Gagasan atau langkah
yang terakhir adalah adanya regenerasi pada Birokrasi dan sistem Pemerintahan. Organisasi
publik, walaupun memiliki karakter yang berbeda dengan organisasi privat, idealnya
mampu menjalankan perannya dengan cara kerja/proses bisnis yang efisien, cepat
dan gesit, apalagi instansi pemerintah yang berhadapan dengan pelayanan publik.

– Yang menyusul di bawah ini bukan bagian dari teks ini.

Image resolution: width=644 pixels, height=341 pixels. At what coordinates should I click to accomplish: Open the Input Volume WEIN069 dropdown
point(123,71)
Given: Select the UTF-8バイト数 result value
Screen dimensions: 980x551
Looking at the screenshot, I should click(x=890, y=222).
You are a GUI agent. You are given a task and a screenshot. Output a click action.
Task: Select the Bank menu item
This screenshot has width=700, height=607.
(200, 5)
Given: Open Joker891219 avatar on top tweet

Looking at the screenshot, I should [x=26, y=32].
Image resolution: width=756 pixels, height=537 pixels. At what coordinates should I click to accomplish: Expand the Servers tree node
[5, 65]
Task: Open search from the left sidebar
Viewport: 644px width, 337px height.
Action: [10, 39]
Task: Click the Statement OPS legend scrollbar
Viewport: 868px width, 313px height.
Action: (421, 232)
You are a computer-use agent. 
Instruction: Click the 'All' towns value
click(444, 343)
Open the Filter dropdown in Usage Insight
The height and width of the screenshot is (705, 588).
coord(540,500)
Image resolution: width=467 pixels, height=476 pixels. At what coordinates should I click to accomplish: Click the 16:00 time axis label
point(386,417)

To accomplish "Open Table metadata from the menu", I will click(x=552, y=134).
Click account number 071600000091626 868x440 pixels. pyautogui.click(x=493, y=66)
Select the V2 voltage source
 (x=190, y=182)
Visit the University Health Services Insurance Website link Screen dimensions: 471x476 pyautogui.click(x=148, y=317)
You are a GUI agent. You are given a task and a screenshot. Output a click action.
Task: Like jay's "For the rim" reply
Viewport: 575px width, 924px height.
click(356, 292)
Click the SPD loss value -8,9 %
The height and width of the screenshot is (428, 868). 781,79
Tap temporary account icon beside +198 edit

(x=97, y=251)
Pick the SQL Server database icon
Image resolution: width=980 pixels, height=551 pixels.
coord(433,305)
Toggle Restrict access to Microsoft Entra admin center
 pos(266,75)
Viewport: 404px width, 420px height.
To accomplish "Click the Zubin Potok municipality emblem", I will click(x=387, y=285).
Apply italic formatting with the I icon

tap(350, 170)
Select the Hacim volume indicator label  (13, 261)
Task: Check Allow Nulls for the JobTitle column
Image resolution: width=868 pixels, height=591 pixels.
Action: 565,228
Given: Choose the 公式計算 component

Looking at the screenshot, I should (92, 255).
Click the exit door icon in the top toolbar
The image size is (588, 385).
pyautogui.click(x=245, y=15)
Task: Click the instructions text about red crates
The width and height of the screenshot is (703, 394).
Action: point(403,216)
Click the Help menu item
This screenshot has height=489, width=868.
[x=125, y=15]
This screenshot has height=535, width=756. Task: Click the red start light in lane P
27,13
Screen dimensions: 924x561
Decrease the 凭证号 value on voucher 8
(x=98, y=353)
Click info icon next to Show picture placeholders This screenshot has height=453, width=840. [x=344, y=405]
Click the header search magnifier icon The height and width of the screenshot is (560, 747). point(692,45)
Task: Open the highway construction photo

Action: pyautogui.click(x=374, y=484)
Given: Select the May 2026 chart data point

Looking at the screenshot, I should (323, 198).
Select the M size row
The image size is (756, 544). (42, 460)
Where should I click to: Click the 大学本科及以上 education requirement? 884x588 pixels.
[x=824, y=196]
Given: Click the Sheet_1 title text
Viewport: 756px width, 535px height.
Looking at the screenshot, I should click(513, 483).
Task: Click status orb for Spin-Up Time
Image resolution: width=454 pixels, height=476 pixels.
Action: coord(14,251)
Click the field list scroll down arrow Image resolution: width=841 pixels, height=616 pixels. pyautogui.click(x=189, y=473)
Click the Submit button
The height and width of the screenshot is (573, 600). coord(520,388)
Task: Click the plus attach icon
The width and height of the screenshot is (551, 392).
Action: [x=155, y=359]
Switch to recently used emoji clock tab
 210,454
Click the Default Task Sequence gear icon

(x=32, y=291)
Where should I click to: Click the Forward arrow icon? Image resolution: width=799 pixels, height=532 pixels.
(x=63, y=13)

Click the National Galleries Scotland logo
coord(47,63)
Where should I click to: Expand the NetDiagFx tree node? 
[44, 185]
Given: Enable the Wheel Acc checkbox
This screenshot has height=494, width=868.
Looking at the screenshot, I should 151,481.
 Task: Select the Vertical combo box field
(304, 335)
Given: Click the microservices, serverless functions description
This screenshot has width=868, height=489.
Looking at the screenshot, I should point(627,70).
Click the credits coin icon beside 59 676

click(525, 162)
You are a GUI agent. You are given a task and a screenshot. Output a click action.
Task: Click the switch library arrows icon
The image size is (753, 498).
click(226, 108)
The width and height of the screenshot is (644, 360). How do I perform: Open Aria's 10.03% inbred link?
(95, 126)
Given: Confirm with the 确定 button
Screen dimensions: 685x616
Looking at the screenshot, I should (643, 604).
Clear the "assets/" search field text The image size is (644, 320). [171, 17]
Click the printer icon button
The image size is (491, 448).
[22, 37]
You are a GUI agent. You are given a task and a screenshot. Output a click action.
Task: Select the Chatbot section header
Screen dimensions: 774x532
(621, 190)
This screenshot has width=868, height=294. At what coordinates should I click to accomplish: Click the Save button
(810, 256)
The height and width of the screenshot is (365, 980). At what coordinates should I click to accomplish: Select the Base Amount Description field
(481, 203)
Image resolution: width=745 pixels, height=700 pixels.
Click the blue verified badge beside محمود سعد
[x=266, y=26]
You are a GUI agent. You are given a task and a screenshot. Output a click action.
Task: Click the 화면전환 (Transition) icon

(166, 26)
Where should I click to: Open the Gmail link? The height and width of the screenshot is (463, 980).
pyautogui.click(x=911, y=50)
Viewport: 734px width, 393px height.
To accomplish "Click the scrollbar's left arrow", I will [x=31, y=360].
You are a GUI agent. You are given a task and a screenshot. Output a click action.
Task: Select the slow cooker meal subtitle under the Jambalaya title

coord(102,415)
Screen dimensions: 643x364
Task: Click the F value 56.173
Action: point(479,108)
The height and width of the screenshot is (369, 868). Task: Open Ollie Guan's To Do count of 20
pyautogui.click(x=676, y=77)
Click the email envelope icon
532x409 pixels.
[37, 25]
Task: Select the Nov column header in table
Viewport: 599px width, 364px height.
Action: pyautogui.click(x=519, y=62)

Oleh karena itu memberikan ruang dan kesempatan
yang lebih luas kepada kelompok usia produktif yang saat ini populer disebut
generasi millenial (kelompok kelahiran tahun 1981 s.d 1995) merupakan sebuah
opsi yang tepat untuk melakukan perubahan dan membuat suatu tatanan baru pada Birokrasi
serta membentuk sistem Pemerintahan yang dinamis dan cepat berubah mengikuti laju
zaman. Generasi millenial akan memainkan
peran penting ke depan terutama dalam perekonomian Indonesia sehingga mampu
meningkatkan kinerja pembangunan termasuk sumbangsih millenial terhadap
pembangunan di Birokrasi pemerintah. Setidaknya terdapat 3 (tiga) karakter yang
dimiliki oleh generasi millenial yaitu connected, confident dan
creative yang selanjutnya dapat dijabarkan terkait keunggulan yang dimiliki
oleh generasi ini yaitu ingin serba cepat, mudah beradaptasi pada pekerjaan,
kreatif, dinamis, melek teknologi dan dekat dengan media sosial. Namun tidak dapat disangkal bahwa saat ini masih ada keraguan
dan penilaian atau anggapan bahwa sosok generasi millenial ini merupakan sosok
yang belum matang dan belum cukup pantas menggantikan posisi generasi-generasi
di atasnya. Karena itu, diperlukan keyakinan dan pemahaman yang terbuka serta
sudut pandang yang lebih luas untuk menentukan serta menilai generasi baru ini sebagai
penerus dari generasi senior yang saat ini memegang mayoritas kendali pada
sistem Birokrasi dan pemerintahan.
Era disrupsi yang saat
ini sudah bergerak cepat dan menyusup ke berbagai sektor dalam kehidupan
manusia, tidak terkecuali pada sistem Birokrasi dan menuntut adanya perubahan
besar pada Birokrasi dan sistem pemerintahan. Perubahan dapat mulai dilakukan dimulai
dengan proses penyederhanaan regulasi yang berubah menjadi suatu Birokrasi yang
luwes, perubahan pola kerja menjadi serba digital atau online dalam rangka pelayanan publik yang lebih cepat dan efisien,
peningkatan skill dan kompetensi para
birokrat serta memberikan kesempatan kepada generasi muda untuk melanjutkan dan
mengubah sistem menjadi lebih dinamis merupakan langkah-langkah yang dapat
dilakukan oleh pemerintah untuk menghadapi era disrupsi yang tengah terjadi. Dengan
adanya perubahan dan penyesuaian dimaksud diharapkan dapat memperkuat
implementasi reformasi Birokrasi, meningkatkan kualitas para birokrat menjadi
SDM yang handal dan profesional serta menciptakan pelayanan publik yang
memenuhi harapan masyarakat.
Penulis:
Firman Yogantara.
Kanwil DJKN Kalimantan Barat.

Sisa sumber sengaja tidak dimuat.